An interesting new applications that takes the 43 things to-do list type functionality and applies it in a tertiary learning context (thanks to Derek for this link):

http://umanitoba.ca/learning_technologies/
http://www.umanitoba.ca/virtuallearningcommons
I have downloaded a copy of the latest release, so will hopefully be able to have a play around with it in the next week or two and give some feedback.

iPhone

Thursday, January 11th, 2007

Lots of discussion around about the iPhone. There is some talk already on various education blogs/lists on whether this isĀ  the device that will push mobile learning forward. It may help, but I think it would be dangerous to pin any learning delivery to a proprietary device.

Although the iPhone has some great interface innovations there are a few reasons why it may not be the killer device that mobile learning pundits have been waiting for, mainly due to the limitations listed at http://arstechnica.com/journals/apple.ars/2007/1/10/6559 and http://paul.kedrosky.com/archives/2007/01/10/the_five_bigges.html, but apart from these things, I think it would be dangerous for anybody to pin mobile learning delivery on a proprietary device.

None of the key functions of the iPhone are unique to it, voice calls, text, camera, video, email, mp3 player, etc.

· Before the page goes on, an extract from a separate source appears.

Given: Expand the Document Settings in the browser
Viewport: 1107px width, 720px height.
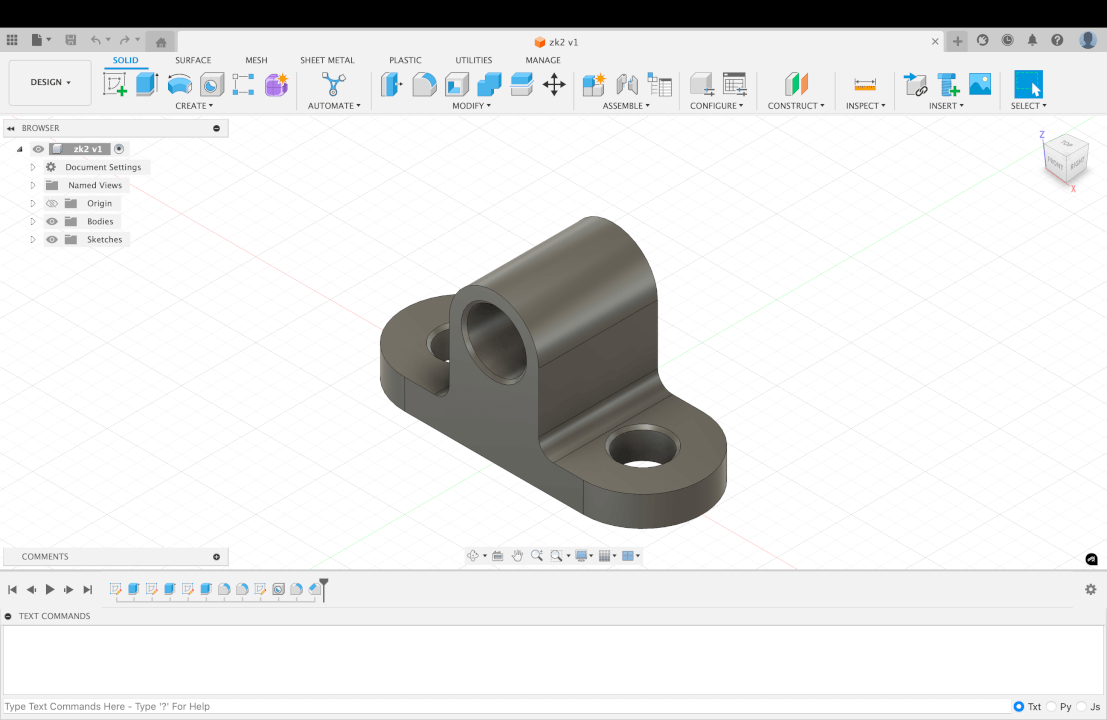Looking at the screenshot, I should 31,167.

It may do some of these things in a more useable/stylish manner than other devices, but that would be no reason to limit any possible learning opportunities to it. As I am sure most people would agree, mobile learning, or for that matter web based learning should be as device independent as possible.

Blog moved

Thursday, January 11th, 2007

Well, finished the moved from http://glen.interactlms.org/

Needed to try and refocus a bit, and a change is as good as a holiday! After bit of messing around, managed to get all the old posts imported to the new blog. Gone with WordPress instead of plog. I was hoping to just host it at Wordpress until I discovered you can’t add any javascript on their free blogs so have had to install my own copy.